Attention Is Not What You Need: Revisiting Multi-Instance Learning for Whole Slide Image Classification

Although attention-based multi-instance learning algorithms have achieved impressive performances on slide-level whole slide image (WSI) classification tasks, they are prone to mistakenly focus on irrelevant patterns such as staining conditions and tissue morphology, leading to incorrect patch-level predictions and unreliable interpretability. Moreover, these attention-based MIL algorithms tend to focus on salient instances and struggle to recognize hard-to-classify instances. In this paper, we first demonstrate that attention-based WSI classification methods do not adhere to the standard MIL assumptions. From the standard MIL assumptions, we propose a surprisingly simple yet effective instance-based MIL method for WSI classification (FocusMIL) based on max-pooling and forward amortized variational inference.

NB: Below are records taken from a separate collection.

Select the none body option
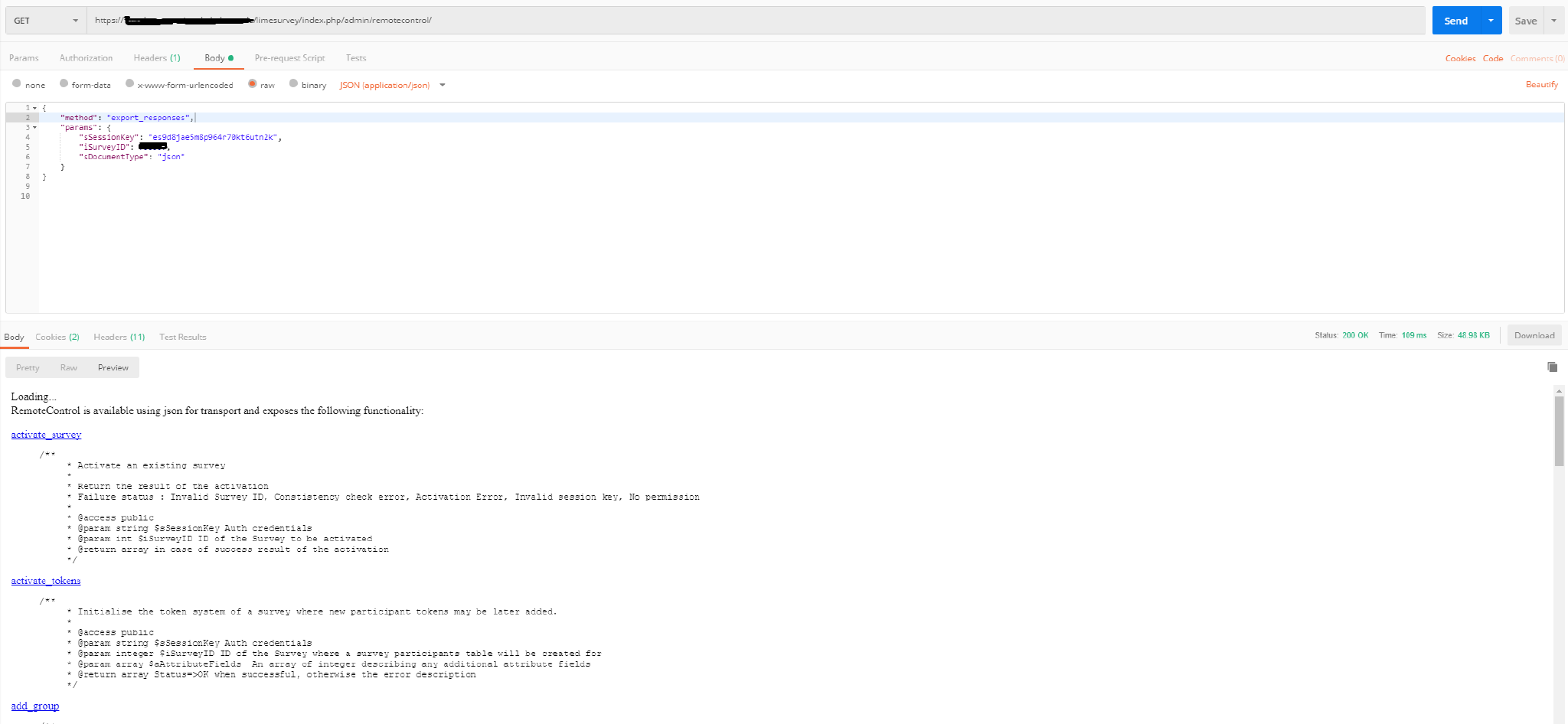The image size is (1568, 724). coord(17,84)
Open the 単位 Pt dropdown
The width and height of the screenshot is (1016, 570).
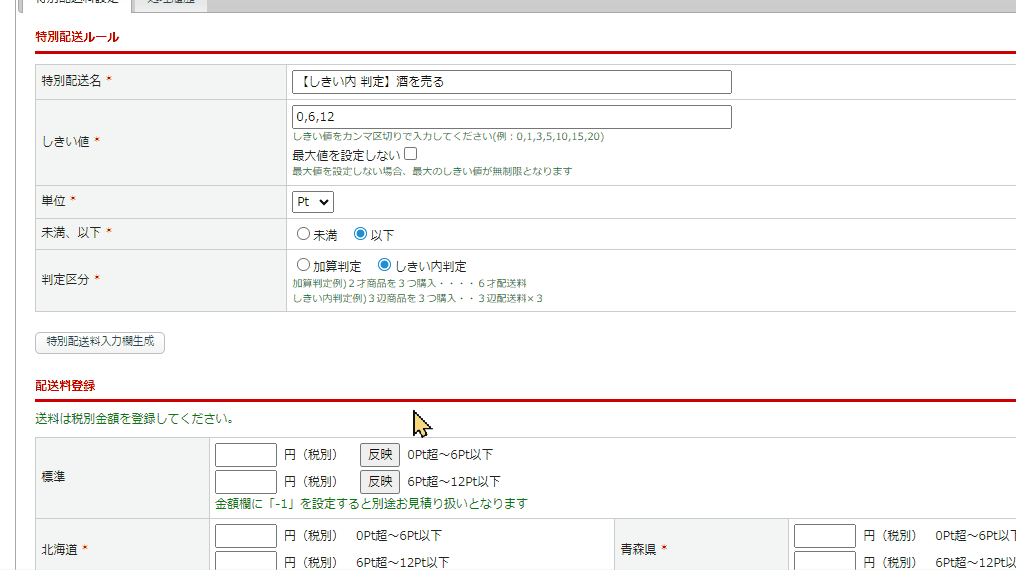[313, 202]
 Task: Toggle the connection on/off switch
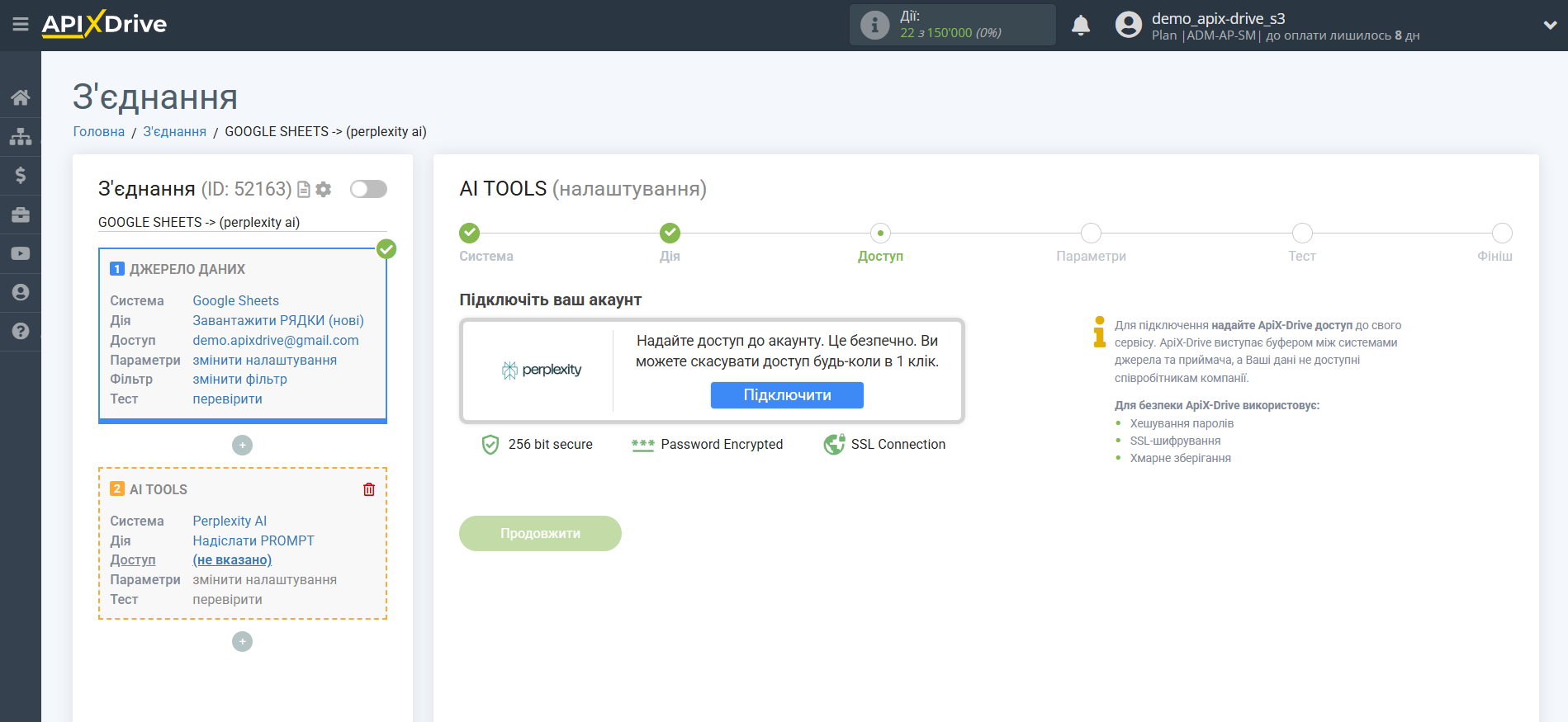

We argue that synergizing the standard MIL assumption with variational inference encourages the model to focus on tumour morphology instead of spurious correlations. Our experimental evaluations show that FocusMIL significantly outperforms the baselines in patch-level classification tasks on the Camelyon16 and TCGA-NSCLC benchmarks. Visualization results show that our method also achieves better classification boundaries for identifying hard instances and mitigates the effect of spurious correlations between bags and labels.